Task brief:
Please retype the listing below exactly as it stands, skipping any pictures.

Given entries:

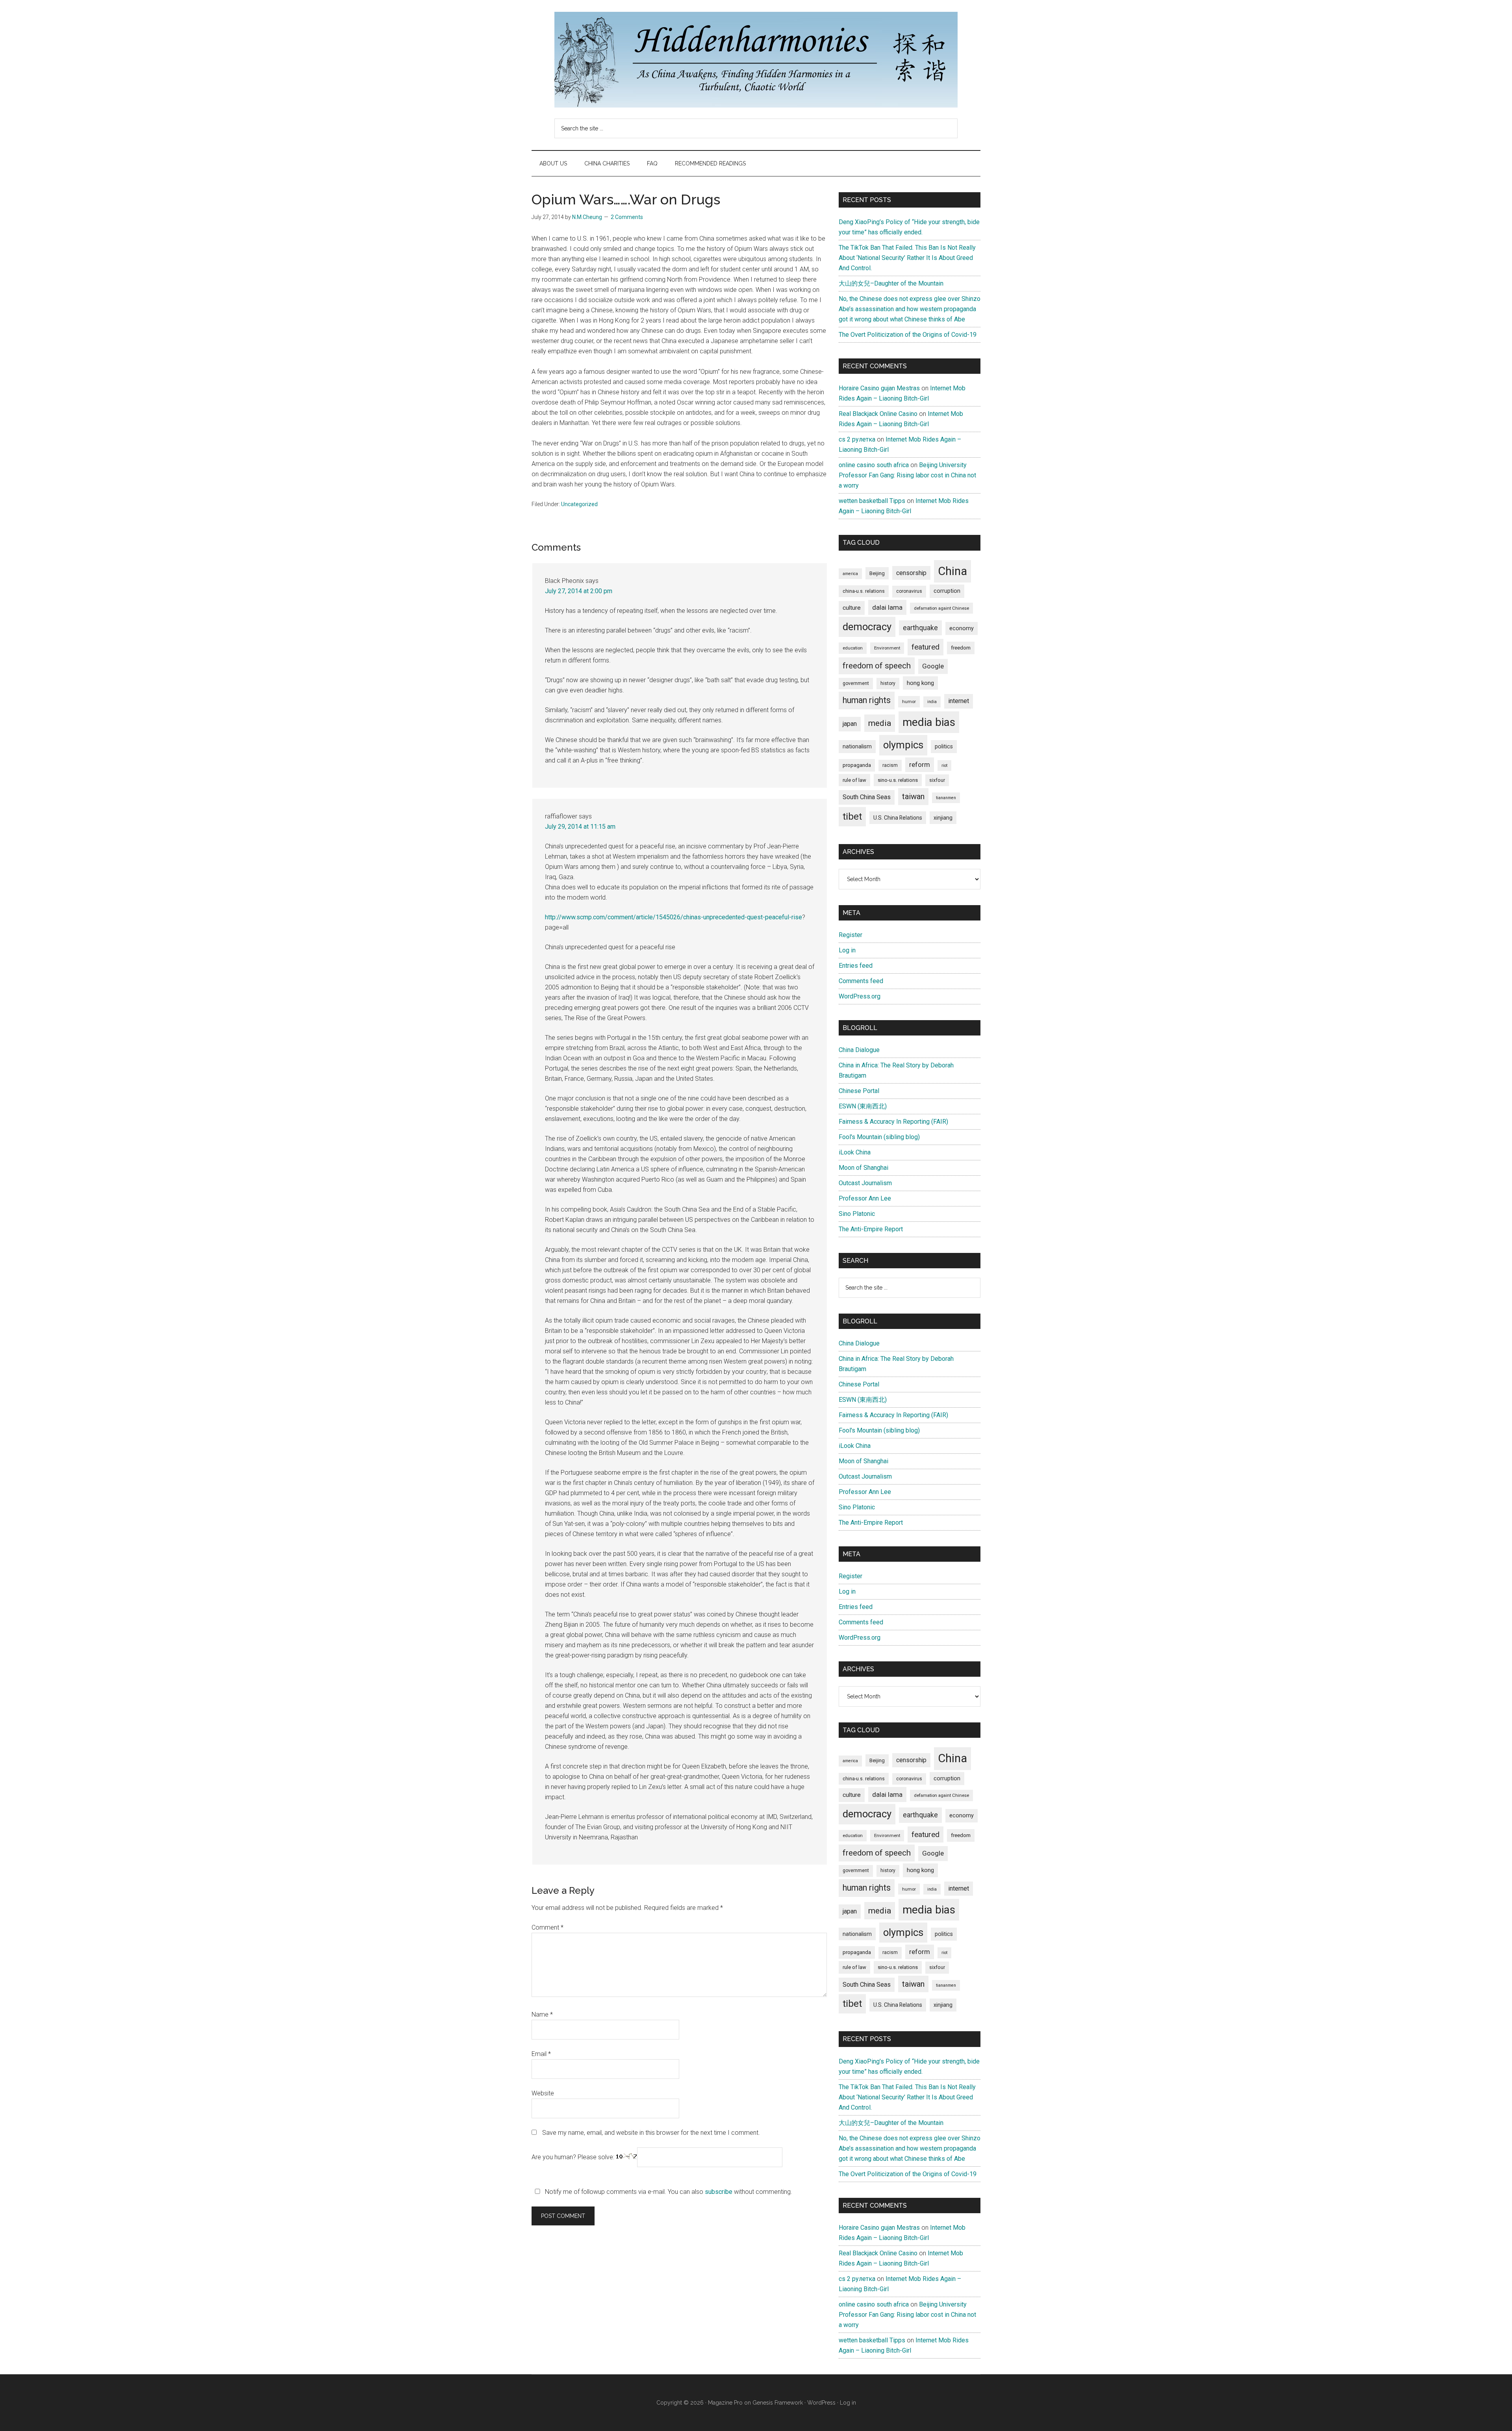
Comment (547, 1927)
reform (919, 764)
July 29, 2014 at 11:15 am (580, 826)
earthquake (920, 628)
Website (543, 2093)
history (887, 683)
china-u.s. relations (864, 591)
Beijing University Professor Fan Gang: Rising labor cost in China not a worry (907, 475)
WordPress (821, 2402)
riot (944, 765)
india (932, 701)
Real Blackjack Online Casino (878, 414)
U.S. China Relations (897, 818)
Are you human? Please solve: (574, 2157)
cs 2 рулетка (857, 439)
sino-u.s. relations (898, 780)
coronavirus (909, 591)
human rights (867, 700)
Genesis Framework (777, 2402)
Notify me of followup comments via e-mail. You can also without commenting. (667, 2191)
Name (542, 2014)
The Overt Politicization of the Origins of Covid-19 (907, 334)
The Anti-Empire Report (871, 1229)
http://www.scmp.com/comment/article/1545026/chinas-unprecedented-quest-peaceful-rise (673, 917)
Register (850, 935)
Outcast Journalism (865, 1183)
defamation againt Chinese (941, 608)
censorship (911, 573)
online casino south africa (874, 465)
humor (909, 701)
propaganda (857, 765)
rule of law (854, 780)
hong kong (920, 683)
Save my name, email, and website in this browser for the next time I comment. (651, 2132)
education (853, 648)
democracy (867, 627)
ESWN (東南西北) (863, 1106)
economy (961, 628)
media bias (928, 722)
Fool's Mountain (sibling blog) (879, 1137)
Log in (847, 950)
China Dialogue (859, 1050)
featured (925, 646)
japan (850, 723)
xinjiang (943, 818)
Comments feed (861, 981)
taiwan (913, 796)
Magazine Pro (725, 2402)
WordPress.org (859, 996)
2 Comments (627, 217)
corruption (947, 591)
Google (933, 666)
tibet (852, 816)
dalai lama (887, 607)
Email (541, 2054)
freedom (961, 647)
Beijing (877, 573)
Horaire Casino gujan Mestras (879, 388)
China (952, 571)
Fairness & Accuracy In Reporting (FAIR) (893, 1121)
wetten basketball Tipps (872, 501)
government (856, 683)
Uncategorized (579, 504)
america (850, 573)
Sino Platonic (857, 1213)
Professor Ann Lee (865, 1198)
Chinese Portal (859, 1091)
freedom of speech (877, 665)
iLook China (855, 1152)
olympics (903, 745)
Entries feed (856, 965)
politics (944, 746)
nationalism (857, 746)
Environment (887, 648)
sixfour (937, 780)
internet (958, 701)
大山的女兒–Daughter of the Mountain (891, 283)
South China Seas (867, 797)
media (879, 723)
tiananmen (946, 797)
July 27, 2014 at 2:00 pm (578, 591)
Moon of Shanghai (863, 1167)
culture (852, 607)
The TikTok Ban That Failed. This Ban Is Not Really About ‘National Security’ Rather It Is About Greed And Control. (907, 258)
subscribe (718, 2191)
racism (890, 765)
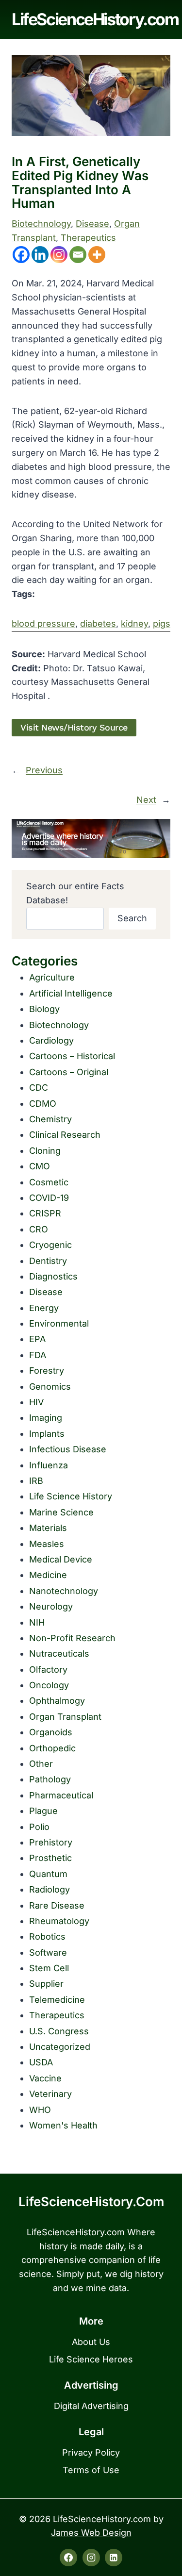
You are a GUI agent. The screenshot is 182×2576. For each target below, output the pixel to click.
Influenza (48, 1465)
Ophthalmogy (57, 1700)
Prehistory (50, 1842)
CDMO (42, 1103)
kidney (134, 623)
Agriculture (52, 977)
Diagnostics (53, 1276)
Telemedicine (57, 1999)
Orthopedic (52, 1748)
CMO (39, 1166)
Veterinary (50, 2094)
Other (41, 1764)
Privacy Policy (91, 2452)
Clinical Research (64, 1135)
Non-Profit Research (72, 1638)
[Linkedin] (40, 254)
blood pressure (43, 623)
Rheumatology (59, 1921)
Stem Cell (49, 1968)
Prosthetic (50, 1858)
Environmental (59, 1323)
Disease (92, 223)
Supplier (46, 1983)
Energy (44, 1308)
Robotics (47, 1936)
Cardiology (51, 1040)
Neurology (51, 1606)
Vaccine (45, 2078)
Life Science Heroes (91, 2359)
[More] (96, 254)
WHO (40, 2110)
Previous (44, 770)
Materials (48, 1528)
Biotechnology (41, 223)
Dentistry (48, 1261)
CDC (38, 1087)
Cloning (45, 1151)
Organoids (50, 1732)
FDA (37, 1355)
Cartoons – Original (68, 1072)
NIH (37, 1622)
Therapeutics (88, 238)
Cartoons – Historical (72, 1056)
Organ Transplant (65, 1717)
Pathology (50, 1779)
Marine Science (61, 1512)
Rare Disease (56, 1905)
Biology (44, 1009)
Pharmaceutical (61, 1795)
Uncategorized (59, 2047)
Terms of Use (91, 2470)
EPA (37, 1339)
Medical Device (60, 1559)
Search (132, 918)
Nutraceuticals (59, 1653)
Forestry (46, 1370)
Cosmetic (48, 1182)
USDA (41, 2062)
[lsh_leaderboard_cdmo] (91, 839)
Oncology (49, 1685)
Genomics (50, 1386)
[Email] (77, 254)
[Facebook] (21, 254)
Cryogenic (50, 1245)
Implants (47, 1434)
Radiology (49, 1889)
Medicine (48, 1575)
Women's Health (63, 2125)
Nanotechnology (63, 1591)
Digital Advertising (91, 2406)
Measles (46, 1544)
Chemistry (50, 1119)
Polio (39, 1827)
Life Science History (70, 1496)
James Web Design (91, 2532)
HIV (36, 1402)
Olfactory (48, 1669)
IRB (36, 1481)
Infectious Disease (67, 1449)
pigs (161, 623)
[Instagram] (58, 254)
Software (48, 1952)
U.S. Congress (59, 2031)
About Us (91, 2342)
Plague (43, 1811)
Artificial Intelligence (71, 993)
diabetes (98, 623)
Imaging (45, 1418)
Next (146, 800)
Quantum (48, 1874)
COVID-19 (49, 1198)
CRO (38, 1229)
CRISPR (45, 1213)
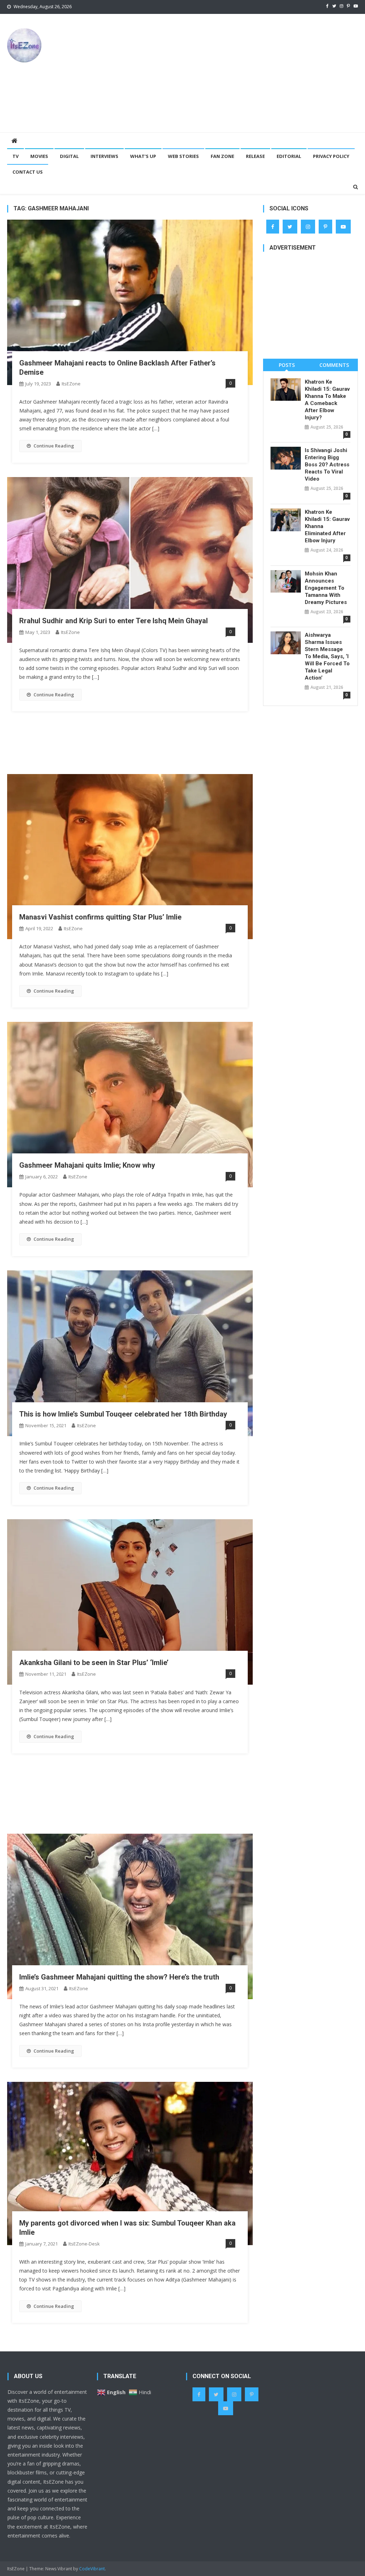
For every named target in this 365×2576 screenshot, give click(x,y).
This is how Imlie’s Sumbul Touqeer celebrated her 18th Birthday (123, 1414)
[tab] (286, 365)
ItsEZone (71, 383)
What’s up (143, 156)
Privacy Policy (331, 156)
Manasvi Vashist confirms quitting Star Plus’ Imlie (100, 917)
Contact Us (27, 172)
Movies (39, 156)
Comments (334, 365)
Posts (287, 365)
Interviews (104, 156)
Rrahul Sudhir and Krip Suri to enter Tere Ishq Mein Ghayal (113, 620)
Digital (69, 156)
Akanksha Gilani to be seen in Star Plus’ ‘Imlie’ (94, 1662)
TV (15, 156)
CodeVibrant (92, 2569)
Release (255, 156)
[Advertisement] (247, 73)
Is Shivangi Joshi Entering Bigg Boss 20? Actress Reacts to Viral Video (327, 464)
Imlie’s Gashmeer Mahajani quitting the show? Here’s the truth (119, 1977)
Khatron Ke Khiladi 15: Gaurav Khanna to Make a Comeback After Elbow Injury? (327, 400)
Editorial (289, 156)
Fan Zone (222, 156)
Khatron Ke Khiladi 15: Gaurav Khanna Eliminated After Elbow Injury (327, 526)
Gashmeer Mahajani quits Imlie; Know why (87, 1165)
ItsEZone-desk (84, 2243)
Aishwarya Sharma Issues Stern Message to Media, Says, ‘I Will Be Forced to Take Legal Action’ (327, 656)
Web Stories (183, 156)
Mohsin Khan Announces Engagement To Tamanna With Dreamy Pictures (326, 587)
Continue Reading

Written solution:
Comment (547, 1927)
reform (919, 764)
July 29, 2014 at 11:15 am (580, 826)
earthquake (920, 628)
Website (543, 2093)
history (887, 683)
china-u.s. relations (864, 591)
Beijing University Professor Fan Gang: Rising labor cost in China not a worry (907, 475)
WordPress (821, 2402)
riot (944, 765)
india (932, 701)
Real Blackjack Online Casino (878, 414)
U.S. China Relations (897, 818)
Are you human? Please solve: (574, 2157)
cs 2 рулетка (857, 439)
sino-u.s. relations (898, 780)
coronavirus (909, 591)
human rights (867, 700)
Genesis Framework (777, 2402)
Notify me of followup comments via e-mail. You can also without commenting. (667, 2191)
Name (542, 2014)
The Overt Politicization of the Origins of Covid-19 (907, 334)
The Anti-Empire Report (871, 1229)
http://www.scmp.com/comment/article/1545026/chinas-unprecedented-quest-peaceful-rise (673, 917)
Register (850, 935)
Outcast Journalism (865, 1183)
defamation againt Chinese (941, 608)
censorship (911, 573)
online casino south africa (874, 465)
humor (909, 701)
propaganda (857, 765)
rule of law (854, 780)
hong kong (920, 683)
Save my name, email, and website in this browser for the next time I comment. (651, 2132)
education (853, 648)
democracy (867, 627)
ESWN (東南西北) (863, 1106)
economy (961, 628)
media bias (928, 722)
Fool's Mountain (sibling blog) (879, 1137)
Log in (847, 950)
China Dialogue (859, 1050)
featured (925, 646)
japan (850, 723)
xinjiang (943, 818)
Comments feed (861, 981)
taiwan (913, 796)
Magazine Pro (725, 2402)
WordPress.org (859, 996)
2 Comments (627, 217)
corruption (947, 591)
Google (933, 666)
tibet (852, 816)
dalai lama (887, 607)
Email (541, 2054)
freedom (961, 647)
Beijing (877, 573)
Horaire Casino gujan Mestras (879, 388)
China (952, 571)
Fairness & Accuracy In Reporting (FAIR) (893, 1121)
wetten basketball Tipps (872, 501)
government (856, 683)
Uncategorized (579, 504)
america (850, 573)
Sino Platonic (857, 1213)
Professor Ann Lee (865, 1198)
Chinese Portal (859, 1091)
freedom of speech (877, 665)
iLook China (855, 1152)
olympics (903, 745)
Entries feed (856, 965)
politics (944, 746)
nationalism (857, 746)
Environment (887, 648)
sixfour (937, 780)
internet (958, 701)
大山的女兒–Daughter of the Mountain (891, 283)
South China Seas (867, 797)
media (879, 723)
tiananmen (946, 797)
July 27, 2014 at 2:00 pm (578, 591)
Moon of Shanghai (863, 1167)
culture (852, 607)
The TikTok Ban That Failed. This Ban Is Not Really About ‘National Security’ Rather It Is About Greed And Control. (907, 258)
subscribe (718, 2191)
racism (890, 765)
You are a GUI agent. The screenshot is 182×2576. For each target below, output the pixel to click.
Influenza (48, 1465)
Ophthalmogy (57, 1700)
Prehistory (50, 1842)
CDMO (42, 1103)
kidney (134, 623)
Agriculture (52, 977)
Diagnostics (53, 1276)
Telemedicine (57, 1999)
Orthopedic (52, 1748)
CMO (39, 1166)
Veterinary (50, 2094)
Other (41, 1764)
Privacy Policy (91, 2452)
Clinical Research (64, 1135)
Non-Profit Research (72, 1638)
[Linkedin] (40, 254)
blood pressure (43, 623)
Rheumatology (59, 1921)
Stem Cell (49, 1968)
Prosthetic (50, 1858)
Environmental (59, 1323)
Disease (92, 223)
Supplier (46, 1983)
Energy (44, 1308)
Robotics (47, 1936)
Cardiology (51, 1040)
Neurology (51, 1606)
Vaccine (45, 2078)
Life Science Heroes (91, 2359)
[More] (96, 254)
WHO (40, 2110)
Previous (44, 770)
Materials (48, 1528)
Biotechnology (41, 223)
Dentistry (48, 1261)
CDC (38, 1087)
Cloning (45, 1151)
Organoids (50, 1732)
FDA (37, 1355)
Cartoons – Original (68, 1072)
NIH (37, 1622)
Therapeutics (88, 238)
Cartoons – Historical (72, 1056)
Organ Transplant (65, 1717)
Pathology (50, 1779)
Marine Science (61, 1512)
Rare Disease (56, 1905)
Biology (44, 1009)
Pharmaceutical (61, 1795)
Uncategorized (59, 2047)
Terms of Use (91, 2470)
EPA (37, 1339)
Medical Device (60, 1559)
Search (132, 918)
Nutraceuticals (59, 1653)
Forestry (46, 1370)
Cosmetic (48, 1182)
USDA (41, 2062)
[lsh_leaderboard_cdmo] (91, 839)
Oncology (49, 1685)
Genomics (50, 1386)
[Email] (77, 254)
[Facebook] (21, 254)
Cryogenic (50, 1245)
Implants (47, 1434)
Radiology (49, 1889)
Medicine (48, 1575)
Women's Health (63, 2125)
Nanotechnology (63, 1591)
Digital Advertising (91, 2406)
Measles (46, 1544)
Chemistry (50, 1119)
Polio (39, 1827)
Life Science History (70, 1496)
James Web Design (91, 2532)
HIV (36, 1402)
Olfactory (48, 1669)
IRB (36, 1481)
Infectious Disease (67, 1449)
pigs (161, 623)
[Instagram] (58, 254)
Software (48, 1952)
U.S. Congress (59, 2031)
About Us (91, 2342)
Plague (43, 1811)
Artificial Intelligence (71, 993)
diabetes (98, 623)
Imaging (45, 1418)
Next (146, 800)
Quantum (48, 1874)
COVID-19 (49, 1198)
CRO (38, 1229)
CRISPR (45, 1213)
For every named target in this 365×2576 screenshot, give click(x,y).
This is how Imlie’s Sumbul Touqeer celebrated her 18th Birthday (123, 1414)
[tab] (286, 365)
ItsEZone (71, 383)
What’s up (143, 156)
Privacy Policy (331, 156)
Manasvi Vashist confirms quitting Star Plus’ Imlie (100, 917)
Contact Us (27, 172)
Movies (39, 156)
Comments (334, 365)
Posts (287, 365)
Interviews (104, 156)
Rrahul Sudhir and Krip Suri to enter Tere Ishq Mein Ghayal (113, 620)
Digital (69, 156)
Akanksha Gilani to be seen in Star Plus’ ‘Imlie’ (94, 1662)
TV (15, 156)
CodeVibrant (92, 2569)
Release (255, 156)
[Advertisement] (247, 73)
Is Shivangi Joshi Entering Bigg Boss 20? Actress Reacts to Viral Video (327, 464)
Imlie’s Gashmeer Mahajani quitting the show? Here’s the truth (119, 1977)
Khatron Ke Khiladi 15: Gaurav Khanna to Make a Comeback After Elbow Injury? (327, 400)
Editorial (289, 156)
Fan Zone (222, 156)
Khatron Ke Khiladi 15: Gaurav Khanna Eliminated After Elbow Injury (327, 526)
Gashmeer Mahajani quits Imlie; Know why (87, 1165)
ItsEZone-desk (84, 2243)
Aishwarya Sharma Issues Stern Message to Media, Says, ‘I Will Be Forced to Take Legal Action’ (327, 656)
Web Stories (183, 156)
Mohsin Khan Announces Engagement To Tamanna With Dreamy Pictures (326, 587)
Continue Reading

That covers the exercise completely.